= Information provided =
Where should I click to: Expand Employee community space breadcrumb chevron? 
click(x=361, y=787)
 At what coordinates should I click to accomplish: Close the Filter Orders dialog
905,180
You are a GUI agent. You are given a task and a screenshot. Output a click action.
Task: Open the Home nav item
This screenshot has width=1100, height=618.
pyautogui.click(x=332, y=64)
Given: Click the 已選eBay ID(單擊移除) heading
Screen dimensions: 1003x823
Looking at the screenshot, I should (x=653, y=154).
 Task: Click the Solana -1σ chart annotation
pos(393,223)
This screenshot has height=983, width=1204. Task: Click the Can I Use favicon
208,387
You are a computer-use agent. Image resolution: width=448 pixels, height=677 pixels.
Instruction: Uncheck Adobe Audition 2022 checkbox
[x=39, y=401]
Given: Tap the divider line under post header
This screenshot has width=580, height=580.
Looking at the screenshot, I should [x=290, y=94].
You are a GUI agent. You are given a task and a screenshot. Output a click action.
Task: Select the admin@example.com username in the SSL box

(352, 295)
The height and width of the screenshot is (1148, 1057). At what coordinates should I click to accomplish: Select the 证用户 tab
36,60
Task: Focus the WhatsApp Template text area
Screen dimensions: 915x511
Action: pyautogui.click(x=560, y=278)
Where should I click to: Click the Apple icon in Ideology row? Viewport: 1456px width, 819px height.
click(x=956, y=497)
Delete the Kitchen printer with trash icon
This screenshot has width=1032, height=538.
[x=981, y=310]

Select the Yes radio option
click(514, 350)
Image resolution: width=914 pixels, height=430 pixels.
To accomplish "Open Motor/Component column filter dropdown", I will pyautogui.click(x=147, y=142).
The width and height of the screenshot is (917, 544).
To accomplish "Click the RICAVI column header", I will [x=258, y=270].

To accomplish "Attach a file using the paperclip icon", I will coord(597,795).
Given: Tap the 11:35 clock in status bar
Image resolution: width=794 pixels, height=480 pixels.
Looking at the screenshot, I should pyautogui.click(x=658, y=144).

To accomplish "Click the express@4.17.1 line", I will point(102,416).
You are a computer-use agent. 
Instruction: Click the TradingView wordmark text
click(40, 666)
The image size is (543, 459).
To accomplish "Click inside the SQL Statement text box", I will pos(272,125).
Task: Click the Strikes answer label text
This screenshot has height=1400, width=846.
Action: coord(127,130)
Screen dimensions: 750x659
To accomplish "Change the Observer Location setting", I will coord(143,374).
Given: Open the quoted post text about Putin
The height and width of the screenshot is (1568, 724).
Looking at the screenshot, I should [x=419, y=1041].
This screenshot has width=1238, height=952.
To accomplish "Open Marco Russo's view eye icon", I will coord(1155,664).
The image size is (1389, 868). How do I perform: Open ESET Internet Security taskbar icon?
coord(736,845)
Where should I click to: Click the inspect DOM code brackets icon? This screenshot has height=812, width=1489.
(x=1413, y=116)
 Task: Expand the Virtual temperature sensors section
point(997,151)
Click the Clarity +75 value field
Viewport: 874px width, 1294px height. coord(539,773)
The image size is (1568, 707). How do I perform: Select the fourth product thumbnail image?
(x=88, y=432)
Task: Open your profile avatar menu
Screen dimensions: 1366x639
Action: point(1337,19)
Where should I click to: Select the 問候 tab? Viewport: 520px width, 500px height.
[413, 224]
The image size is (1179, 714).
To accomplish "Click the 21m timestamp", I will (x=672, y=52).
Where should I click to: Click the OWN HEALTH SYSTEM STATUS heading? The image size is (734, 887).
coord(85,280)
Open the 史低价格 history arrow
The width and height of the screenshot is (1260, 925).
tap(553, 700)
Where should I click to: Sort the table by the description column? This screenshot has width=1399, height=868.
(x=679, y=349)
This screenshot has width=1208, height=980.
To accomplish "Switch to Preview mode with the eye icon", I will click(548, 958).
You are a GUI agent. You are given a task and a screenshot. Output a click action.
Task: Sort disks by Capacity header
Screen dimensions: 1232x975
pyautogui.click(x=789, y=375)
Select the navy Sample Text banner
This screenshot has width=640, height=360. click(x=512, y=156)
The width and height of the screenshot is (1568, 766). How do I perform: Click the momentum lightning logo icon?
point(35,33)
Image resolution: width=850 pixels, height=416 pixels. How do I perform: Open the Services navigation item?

= What this task involves =
Format every line of the items above as a JSON list of strings, one string per line, leaving out the blank lines.

= Task result =
[
  "Where should I click to: Expand Employee community space breadcrumb chevron? ",
  "click(x=361, y=787)",
  " At what coordinates should I click to accomplish: Close the Filter Orders dialog",
  "905,180",
  "You are a GUI agent. You are given a task and a screenshot. Output a click action.",
  "Task: Open the Home nav item",
  "This screenshot has width=1100, height=618.",
  "pyautogui.click(x=332, y=64)",
  "Given: Click the 已選eBay ID(單擊移除) heading",
  "Screen dimensions: 1003x823",
  "Looking at the screenshot, I should (x=653, y=154).",
  " Task: Click the Solana -1σ chart annotation",
  "pos(393,223)",
  "This screenshot has height=983, width=1204. Task: Click the Can I Use favicon",
  "208,387",
  "You are a computer-use agent. Image resolution: width=448 pixels, height=677 pixels.",
  "Instruction: Uncheck Adobe Audition 2022 checkbox",
  "[x=39, y=401]",
  "Given: Tap the divider line under post header",
  "This screenshot has width=580, height=580.",
  "Looking at the screenshot, I should [x=290, y=94].",
  "You are a GUI agent. You are given a task and a screenshot. Output a click action.",
  "Task: Select the admin@example.com username in the SSL box",
  "(352, 295)",
  "The height and width of the screenshot is (1148, 1057). At what coordinates should I click to accomplish: Select the 证用户 tab",
  "36,60",
  "Task: Focus the WhatsApp Template text area",
  "Screen dimensions: 915x511",
  "Action: pyautogui.click(x=560, y=278)",
  "Where should I click to: Click the Apple icon in Ideology row? Viewport: 1456px width, 819px height.",
  "click(x=956, y=497)",
  "Delete the Kitchen printer with trash icon",
  "This screenshot has width=1032, height=538.",
  "[x=981, y=310]",
  "Select the Yes radio option",
  "click(514, 350)",
  "Image resolution: width=914 pixels, height=430 pixels.",
  "To accomplish \"Open Motor/Component column filter dropdown\", I will pyautogui.click(x=147, y=142).",
  "The width and height of the screenshot is (917, 544).",
  "To accomplish \"Click the RICAVI column header\", I will [x=258, y=270].",
  "To accomplish \"Attach a file using the paperclip icon\", I will coord(597,795).",
  "Given: Tap the 11:35 clock in status bar",
  "Image resolution: width=794 pixels, height=480 pixels.",
  "Looking at the screenshot, I should pyautogui.click(x=658, y=144).",
  "To accomplish \"Click the express@4.17.1 line\", I will point(102,416).",
  "You are a computer-use agent. ",
  "Instruction: Click the TradingView wordmark text",
  "click(40, 666)",
  "The image size is (543, 459).",
  "To accomplish \"Click inside the SQL Statement text box\", I will pos(272,125).",
  "Task: Click the Strikes answer label text",
  "This screenshot has height=1400, width=846.",
  "Action: coord(127,130)",
  "Screen dimensions: 750x659",
  "To accomplish \"Change the Observer Location setting\", I will coord(143,374).",
  "Given: Open the quoted post text about Putin",
  "The height and width of the screenshot is (1568, 724).",
  "Looking at the screenshot, I should [x=419, y=1041].",
  "This screenshot has width=1238, height=952.",
  "To accomplish \"Open Marco Russo's view eye icon\", I will coord(1155,664).",
  "The image size is (1389, 868). How do I perform: Open ESET Internet Security taskbar icon?",
  "coord(736,845)",
  "Where should I click to: Click the inspect DOM code brackets icon? This screenshot has height=812, width=1489.",
  "(x=1413, y=116)",
  " Task: Expand the Virtual temperature sensors section",
  "point(997,151)",
  "Click the Clarity +75 value field",
  "Viewport: 874px width, 1294px height. coord(539,773)",
  "The image size is (1568, 707). How do I perform: Select the fourth product thumbnail image?",
  "(x=88, y=432)",
  "Task: Open your profile avatar menu",
  "Screen dimensions: 1366x639",
  "Action: point(1337,19)",
  "Where should I click to: Select the 問候 tab? Viewport: 520px width, 500px height.",
  "[413, 224]",
  "The image size is (1179, 714).",
  "To accomplish \"Click the 21m timestamp\", I will (x=672, y=52).",
  "Where should I click to: Click the OWN HEALTH SYSTEM STATUS heading? The image size is (734, 887).",
  "coord(85,280)",
  "Open the 史低价格 history arrow",
  "The width and height of the screenshot is (1260, 925).",
  "tap(553, 700)",
  "Where should I click to: Sort the table by the description column? This screenshot has width=1399, height=868.",
  "(x=679, y=349)",
  "This screenshot has width=1208, height=980.",
  "To accomplish \"Switch to Preview mode with the eye icon\", I will click(548, 958).",
  "You are a GUI agent. You are given a task and a screenshot. Output a click action.",
  "Task: Sort disks by Capacity header",
  "Screen dimensions: 1232x975",
  "pyautogui.click(x=789, y=375)",
  "Select the navy Sample Text banner",
  "This screenshot has width=640, height=360. click(x=512, y=156)",
  "The width and height of the screenshot is (1568, 766). How do I perform: Click the momentum lightning logo icon?",
  "point(35,33)",
  "Image resolution: width=850 pixels, height=416 pixels. How do I perform: Open the Services navigation item?"
]